• [Challenge]:
Reproduce every one of the entries below word for word, with no changes.

• [Data rows]:
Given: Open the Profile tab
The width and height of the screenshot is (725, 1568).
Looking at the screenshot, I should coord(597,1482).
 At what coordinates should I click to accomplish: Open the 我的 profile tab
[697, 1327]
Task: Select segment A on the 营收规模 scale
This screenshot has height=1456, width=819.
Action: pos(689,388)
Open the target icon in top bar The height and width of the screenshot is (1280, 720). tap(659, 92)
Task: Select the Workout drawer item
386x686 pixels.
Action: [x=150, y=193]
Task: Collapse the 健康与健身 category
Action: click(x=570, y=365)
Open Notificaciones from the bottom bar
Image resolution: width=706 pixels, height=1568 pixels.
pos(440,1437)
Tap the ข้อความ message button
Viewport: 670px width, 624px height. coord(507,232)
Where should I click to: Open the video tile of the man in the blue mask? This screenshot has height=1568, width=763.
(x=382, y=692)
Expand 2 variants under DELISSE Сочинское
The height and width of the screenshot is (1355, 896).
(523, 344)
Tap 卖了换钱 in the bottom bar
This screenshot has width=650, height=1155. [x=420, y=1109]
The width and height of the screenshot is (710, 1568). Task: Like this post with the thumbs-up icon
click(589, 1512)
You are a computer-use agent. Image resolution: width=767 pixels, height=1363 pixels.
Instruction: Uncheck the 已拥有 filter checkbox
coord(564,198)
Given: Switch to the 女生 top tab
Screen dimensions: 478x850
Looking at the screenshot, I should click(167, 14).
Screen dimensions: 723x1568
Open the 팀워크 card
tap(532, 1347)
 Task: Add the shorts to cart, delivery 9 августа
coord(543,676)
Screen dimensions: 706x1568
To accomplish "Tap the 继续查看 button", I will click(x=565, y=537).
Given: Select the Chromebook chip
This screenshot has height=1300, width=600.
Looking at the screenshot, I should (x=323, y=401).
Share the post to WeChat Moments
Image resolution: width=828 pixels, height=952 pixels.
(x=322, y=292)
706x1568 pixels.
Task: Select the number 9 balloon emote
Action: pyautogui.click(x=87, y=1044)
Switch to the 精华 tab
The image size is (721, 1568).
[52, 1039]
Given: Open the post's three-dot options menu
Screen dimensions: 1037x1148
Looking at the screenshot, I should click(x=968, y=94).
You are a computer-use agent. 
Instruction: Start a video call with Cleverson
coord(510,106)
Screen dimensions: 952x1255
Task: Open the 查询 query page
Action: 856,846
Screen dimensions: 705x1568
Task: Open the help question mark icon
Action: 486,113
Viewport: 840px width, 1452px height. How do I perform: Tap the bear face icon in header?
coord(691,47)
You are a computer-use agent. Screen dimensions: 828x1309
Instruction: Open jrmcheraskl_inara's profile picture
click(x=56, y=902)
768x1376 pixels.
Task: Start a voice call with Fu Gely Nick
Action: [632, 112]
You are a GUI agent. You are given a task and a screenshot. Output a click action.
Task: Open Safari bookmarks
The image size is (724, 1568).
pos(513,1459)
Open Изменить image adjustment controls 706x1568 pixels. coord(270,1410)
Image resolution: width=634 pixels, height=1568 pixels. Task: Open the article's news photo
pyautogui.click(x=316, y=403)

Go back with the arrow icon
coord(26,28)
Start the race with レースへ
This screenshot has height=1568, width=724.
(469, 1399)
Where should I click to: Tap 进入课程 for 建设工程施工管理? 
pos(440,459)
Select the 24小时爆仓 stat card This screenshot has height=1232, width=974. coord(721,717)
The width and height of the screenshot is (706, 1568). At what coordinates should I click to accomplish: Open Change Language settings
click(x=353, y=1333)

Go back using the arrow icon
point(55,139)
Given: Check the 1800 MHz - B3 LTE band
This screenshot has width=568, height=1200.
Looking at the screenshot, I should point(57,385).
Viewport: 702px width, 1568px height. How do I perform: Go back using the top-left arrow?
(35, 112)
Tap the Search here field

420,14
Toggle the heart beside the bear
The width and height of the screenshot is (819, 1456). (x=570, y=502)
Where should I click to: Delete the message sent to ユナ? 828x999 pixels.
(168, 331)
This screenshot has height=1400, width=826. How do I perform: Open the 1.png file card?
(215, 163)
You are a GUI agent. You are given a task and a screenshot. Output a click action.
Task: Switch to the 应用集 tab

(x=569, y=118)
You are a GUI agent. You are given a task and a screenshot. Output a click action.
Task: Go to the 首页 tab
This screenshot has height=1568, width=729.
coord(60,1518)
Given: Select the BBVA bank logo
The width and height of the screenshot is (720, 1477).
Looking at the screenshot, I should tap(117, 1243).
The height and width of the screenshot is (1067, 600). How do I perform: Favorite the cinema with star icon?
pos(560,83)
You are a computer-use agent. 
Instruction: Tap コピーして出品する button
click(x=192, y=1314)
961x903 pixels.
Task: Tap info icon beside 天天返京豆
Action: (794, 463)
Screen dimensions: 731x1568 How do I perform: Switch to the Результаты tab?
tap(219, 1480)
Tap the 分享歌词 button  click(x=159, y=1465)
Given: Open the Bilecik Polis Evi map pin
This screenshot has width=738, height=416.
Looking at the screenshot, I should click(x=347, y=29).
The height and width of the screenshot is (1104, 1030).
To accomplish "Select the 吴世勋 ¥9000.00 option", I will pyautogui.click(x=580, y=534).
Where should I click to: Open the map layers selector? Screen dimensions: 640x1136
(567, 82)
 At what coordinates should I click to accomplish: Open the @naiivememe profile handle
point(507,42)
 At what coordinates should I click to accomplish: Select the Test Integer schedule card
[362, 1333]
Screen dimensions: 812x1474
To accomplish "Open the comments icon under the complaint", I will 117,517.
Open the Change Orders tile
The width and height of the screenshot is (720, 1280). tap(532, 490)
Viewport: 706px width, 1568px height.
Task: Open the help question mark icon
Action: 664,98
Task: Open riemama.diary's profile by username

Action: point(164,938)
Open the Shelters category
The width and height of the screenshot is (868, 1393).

• [Exercise answer]:
Given: Open the Profile tab
The width and height of the screenshot is (725, 1568).
Looking at the screenshot, I should coord(597,1482).
 At what coordinates should I click to accomplish: Open the 我的 profile tab
[697, 1327]
Task: Select segment A on the 营收规模 scale
This screenshot has height=1456, width=819.
Action: pos(689,388)
Open the target icon in top bar The height and width of the screenshot is (1280, 720). tap(659, 92)
Task: Select the Workout drawer item
386x686 pixels.
Action: [x=150, y=193]
Task: Collapse the 健康与健身 category
Action: click(x=570, y=365)
Open Notificaciones from the bottom bar
Image resolution: width=706 pixels, height=1568 pixels.
pos(440,1437)
Tap the ข้อความ message button
Viewport: 670px width, 624px height. coord(507,232)
Where should I click to: Open the video tile of the man in the blue mask? This screenshot has height=1568, width=763.
(x=382, y=692)
Expand 2 variants under DELISSE Сочинское
The height and width of the screenshot is (1355, 896).
(523, 344)
Tap 卖了换钱 in the bottom bar
This screenshot has width=650, height=1155. [x=420, y=1109]
The width and height of the screenshot is (710, 1568). Task: Like this post with the thumbs-up icon
click(589, 1512)
You are a computer-use agent. Image resolution: width=767 pixels, height=1363 pixels.
Instruction: Uncheck the 已拥有 filter checkbox
coord(564,198)
Given: Switch to the 女生 top tab
Screen dimensions: 478x850
Looking at the screenshot, I should click(167, 14).
Screen dimensions: 723x1568
Open the 팀워크 card
tap(532, 1347)
 Task: Add the shorts to cart, delivery 9 августа
coord(543,676)
Screen dimensions: 706x1568
To accomplish "Tap the 继续查看 button", I will click(x=565, y=537).
Given: Select the Chromebook chip
This screenshot has height=1300, width=600.
Looking at the screenshot, I should (x=323, y=401).
Share the post to WeChat Moments
Image resolution: width=828 pixels, height=952 pixels.
(x=322, y=292)
706x1568 pixels.
Task: Select the number 9 balloon emote
Action: pyautogui.click(x=87, y=1044)
Switch to the 精华 tab
The image size is (721, 1568).
[52, 1039]
Given: Open the post's three-dot options menu
Screen dimensions: 1037x1148
Looking at the screenshot, I should click(x=968, y=94).
You are a computer-use agent. 
Instruction: Start a video call with Cleverson
coord(510,106)
Screen dimensions: 952x1255
Task: Open the 查询 query page
Action: 856,846
Screen dimensions: 705x1568
Task: Open the help question mark icon
Action: 486,113
Viewport: 840px width, 1452px height. How do I perform: Tap the bear face icon in header?
coord(691,47)
You are a computer-use agent. Screen dimensions: 828x1309
Instruction: Open jrmcheraskl_inara's profile picture
click(x=56, y=902)
768x1376 pixels.
Task: Start a voice call with Fu Gely Nick
Action: [632, 112]
You are a GUI agent. You are given a task and a screenshot. Output a click action.
Task: Open Safari bookmarks
The image size is (724, 1568).
pos(513,1459)
Open Изменить image adjustment controls 706x1568 pixels. coord(270,1410)
Image resolution: width=634 pixels, height=1568 pixels. Task: Open the article's news photo
pyautogui.click(x=316, y=403)

Go back with the arrow icon
coord(26,28)
Start the race with レースへ
This screenshot has height=1568, width=724.
(469, 1399)
Where should I click to: Tap 进入课程 for 建设工程施工管理? 
pos(440,459)
Select the 24小时爆仓 stat card This screenshot has height=1232, width=974. coord(721,717)
The width and height of the screenshot is (706, 1568). At what coordinates should I click to accomplish: Open Change Language settings
click(x=353, y=1333)

Go back using the arrow icon
point(55,139)
Given: Check the 1800 MHz - B3 LTE band
This screenshot has width=568, height=1200.
Looking at the screenshot, I should point(57,385).
Viewport: 702px width, 1568px height. How do I perform: Go back using the top-left arrow?
(35, 112)
Tap the Search here field

420,14
Toggle the heart beside the bear
The width and height of the screenshot is (819, 1456). (x=570, y=502)
Where should I click to: Delete the message sent to ユナ? 828x999 pixels.
(168, 331)
This screenshot has height=1400, width=826. How do I perform: Open the 1.png file card?
(215, 163)
You are a GUI agent. You are given a task and a screenshot. Output a click action.
Task: Switch to the 应用集 tab

(x=569, y=118)
You are a GUI agent. You are given a task and a screenshot. Output a click action.
Task: Go to the 首页 tab
This screenshot has height=1568, width=729.
coord(60,1518)
Given: Select the BBVA bank logo
The width and height of the screenshot is (720, 1477).
Looking at the screenshot, I should tap(117, 1243).
The height and width of the screenshot is (1067, 600). How do I perform: Favorite the cinema with star icon?
pos(560,83)
You are a computer-use agent. 
Instruction: Tap コピーして出品する button
click(x=192, y=1314)
961x903 pixels.
Task: Tap info icon beside 天天返京豆
Action: (794, 463)
Screen dimensions: 731x1568 How do I perform: Switch to the Результаты tab?
tap(219, 1480)
Tap the 分享歌词 button  click(x=159, y=1465)
Given: Open the Bilecik Polis Evi map pin
This screenshot has width=738, height=416.
Looking at the screenshot, I should click(x=347, y=29).
The height and width of the screenshot is (1104, 1030).
To accomplish "Select the 吴世勋 ¥9000.00 option", I will pyautogui.click(x=580, y=534).
Where should I click to: Open the map layers selector? Screen dimensions: 640x1136
(567, 82)
 At what coordinates should I click to accomplish: Open the @naiivememe profile handle
point(507,42)
 At what coordinates should I click to accomplish: Select the Test Integer schedule card
[362, 1333]
Screen dimensions: 812x1474
To accomplish "Open the comments icon under the complaint", I will 117,517.
Open the Change Orders tile
The width and height of the screenshot is (720, 1280). tap(532, 490)
Viewport: 706px width, 1568px height.
Task: Open the help question mark icon
Action: 664,98
Task: Open riemama.diary's profile by username

Action: point(164,938)
Open the Shelters category
The width and height of the screenshot is (868, 1393).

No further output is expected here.